I read an article recently which spoke about the joys and challenges we face every day as parents. It really resonated with me and reminded me how important it can be to live in the moment. We constantly question ourselves and face frustration, happiness, despair and wonder all within seconds of each other. At the end of every day/week/month, I think the main thing is to be content with what you have wrought. Be it a behavioral hurdle, an organizational conundrum solved or a work project completed, there is always something to be recognized as a success. With the millions of decisions and problems we face every day it’s so easy to lose track of the good stuff and focus on the tedious or the negative things we face.
As the girls grow, I often wish I had a camera crew recording their every moment. Amid all the chaos, frustration and exhaustion of getting from one day to the next there are such amazing moments of pure bliss. If only I could freeze those moments and remember them as vividly as I do now. Lena’s dirty laugh, her little girl voice, Maggie’s first big giggle and her newfound screeches…the list is endless. I know we will have more but these past three years have gone by entirely too fast and I have a terrible memory. I take hundreds of photos and videos but I know that I will still forget so much.

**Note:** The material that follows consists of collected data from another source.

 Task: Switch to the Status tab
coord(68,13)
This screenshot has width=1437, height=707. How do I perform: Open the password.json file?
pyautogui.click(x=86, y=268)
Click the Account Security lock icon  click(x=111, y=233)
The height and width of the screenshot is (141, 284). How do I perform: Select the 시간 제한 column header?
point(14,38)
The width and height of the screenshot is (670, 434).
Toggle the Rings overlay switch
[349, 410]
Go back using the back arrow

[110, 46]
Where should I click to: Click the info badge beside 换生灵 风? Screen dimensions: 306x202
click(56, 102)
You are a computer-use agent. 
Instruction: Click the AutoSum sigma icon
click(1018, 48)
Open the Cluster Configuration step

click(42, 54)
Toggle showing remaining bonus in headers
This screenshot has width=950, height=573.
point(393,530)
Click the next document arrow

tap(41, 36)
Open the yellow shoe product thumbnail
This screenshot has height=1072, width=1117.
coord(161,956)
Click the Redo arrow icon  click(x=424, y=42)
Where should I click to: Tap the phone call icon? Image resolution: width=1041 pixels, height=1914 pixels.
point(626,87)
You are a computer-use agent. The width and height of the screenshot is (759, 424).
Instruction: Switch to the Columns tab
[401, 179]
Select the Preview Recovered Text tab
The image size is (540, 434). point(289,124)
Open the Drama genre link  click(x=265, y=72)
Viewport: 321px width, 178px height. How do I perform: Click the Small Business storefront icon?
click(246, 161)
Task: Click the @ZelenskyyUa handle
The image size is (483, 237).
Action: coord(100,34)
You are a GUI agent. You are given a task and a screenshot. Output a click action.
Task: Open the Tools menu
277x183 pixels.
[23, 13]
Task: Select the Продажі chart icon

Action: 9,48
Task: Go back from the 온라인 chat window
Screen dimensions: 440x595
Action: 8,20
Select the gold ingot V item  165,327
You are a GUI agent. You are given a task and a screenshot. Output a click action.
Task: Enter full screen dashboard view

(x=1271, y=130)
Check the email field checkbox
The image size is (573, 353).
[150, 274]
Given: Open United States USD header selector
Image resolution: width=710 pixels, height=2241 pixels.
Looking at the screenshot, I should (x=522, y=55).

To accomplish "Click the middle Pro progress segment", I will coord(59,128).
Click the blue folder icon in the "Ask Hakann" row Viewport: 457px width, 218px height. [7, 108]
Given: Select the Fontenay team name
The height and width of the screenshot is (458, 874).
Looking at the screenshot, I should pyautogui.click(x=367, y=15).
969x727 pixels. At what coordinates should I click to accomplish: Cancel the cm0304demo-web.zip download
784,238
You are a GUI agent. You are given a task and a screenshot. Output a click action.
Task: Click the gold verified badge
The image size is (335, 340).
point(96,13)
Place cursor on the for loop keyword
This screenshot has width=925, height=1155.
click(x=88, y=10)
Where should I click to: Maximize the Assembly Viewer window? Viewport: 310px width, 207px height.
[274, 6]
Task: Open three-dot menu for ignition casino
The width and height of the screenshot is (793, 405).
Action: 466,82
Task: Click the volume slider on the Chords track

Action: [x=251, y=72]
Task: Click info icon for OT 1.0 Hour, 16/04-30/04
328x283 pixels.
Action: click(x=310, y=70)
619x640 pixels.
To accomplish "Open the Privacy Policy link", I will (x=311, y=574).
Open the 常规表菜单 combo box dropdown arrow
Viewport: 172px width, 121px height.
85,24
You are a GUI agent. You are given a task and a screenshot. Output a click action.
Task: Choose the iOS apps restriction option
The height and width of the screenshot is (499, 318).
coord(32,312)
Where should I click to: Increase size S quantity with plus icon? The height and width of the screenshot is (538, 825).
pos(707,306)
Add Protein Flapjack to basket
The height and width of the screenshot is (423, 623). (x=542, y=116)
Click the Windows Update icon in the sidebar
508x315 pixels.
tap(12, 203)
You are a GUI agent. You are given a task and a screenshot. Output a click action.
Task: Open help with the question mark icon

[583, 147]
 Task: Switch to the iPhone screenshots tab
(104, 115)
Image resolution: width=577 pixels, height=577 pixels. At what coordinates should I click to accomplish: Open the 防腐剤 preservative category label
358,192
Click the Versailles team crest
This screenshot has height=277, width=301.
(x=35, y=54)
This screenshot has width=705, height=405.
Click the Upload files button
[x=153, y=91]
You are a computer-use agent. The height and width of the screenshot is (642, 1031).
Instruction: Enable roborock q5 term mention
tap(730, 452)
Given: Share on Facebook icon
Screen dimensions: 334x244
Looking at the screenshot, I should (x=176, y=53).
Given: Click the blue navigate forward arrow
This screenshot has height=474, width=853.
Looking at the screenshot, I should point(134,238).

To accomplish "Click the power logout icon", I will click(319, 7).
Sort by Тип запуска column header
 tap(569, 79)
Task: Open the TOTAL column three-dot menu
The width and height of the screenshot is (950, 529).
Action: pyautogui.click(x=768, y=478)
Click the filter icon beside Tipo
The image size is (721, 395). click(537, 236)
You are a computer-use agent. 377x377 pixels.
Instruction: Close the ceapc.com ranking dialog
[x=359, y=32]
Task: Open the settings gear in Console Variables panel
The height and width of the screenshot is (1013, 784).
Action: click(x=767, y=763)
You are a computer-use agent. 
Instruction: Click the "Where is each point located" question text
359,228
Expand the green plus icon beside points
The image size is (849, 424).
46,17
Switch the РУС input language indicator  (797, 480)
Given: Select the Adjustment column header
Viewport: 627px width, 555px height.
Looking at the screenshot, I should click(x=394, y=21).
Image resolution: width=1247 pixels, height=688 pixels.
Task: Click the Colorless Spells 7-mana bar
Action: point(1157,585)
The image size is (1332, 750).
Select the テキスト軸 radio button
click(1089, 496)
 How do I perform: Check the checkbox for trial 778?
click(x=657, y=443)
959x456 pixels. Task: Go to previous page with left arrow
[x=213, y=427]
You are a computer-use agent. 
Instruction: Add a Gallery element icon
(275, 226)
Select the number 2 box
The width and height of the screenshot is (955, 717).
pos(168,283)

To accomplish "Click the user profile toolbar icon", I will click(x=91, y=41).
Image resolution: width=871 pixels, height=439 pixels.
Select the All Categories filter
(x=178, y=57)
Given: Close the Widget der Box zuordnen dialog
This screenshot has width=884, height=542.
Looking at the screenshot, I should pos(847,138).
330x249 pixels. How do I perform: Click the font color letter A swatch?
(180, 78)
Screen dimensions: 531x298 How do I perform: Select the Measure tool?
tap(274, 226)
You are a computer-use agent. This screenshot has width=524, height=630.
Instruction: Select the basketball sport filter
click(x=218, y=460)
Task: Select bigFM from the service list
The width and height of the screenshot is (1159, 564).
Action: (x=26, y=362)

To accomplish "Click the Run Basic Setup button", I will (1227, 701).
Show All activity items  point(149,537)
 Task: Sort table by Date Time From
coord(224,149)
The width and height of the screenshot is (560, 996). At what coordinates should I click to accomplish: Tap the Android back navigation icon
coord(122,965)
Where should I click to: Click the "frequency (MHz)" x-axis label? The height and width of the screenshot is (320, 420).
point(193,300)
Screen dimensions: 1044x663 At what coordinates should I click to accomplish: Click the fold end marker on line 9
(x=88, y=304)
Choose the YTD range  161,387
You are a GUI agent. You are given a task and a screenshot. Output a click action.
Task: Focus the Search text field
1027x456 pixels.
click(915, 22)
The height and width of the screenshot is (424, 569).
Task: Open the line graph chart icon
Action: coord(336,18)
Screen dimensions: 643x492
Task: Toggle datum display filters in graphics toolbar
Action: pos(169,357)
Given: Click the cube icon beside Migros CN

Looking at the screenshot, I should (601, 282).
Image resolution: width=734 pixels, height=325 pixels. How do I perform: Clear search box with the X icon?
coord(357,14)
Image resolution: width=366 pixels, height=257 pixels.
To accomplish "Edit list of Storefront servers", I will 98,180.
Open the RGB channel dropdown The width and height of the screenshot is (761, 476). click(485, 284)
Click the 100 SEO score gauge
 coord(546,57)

We are raising children in such a unique world, one in which technology plays a huge role in facilitating our record keeping. More than once every day I wish I had a camera crew following me around to help capture those precious/comical/exasperating moments that are so dear to me. Through all the tears and angst, I can’t say there isn’t any stage that I wouldn’t want to freeze forever. I live in dread of the girls growing older only to revel in the joy they bring with each transition and new accomplishment. So don’t mind my phone being constantly in hand as I try in vain then capture the elusive moments that make my family so unique and a profound joy to be part of.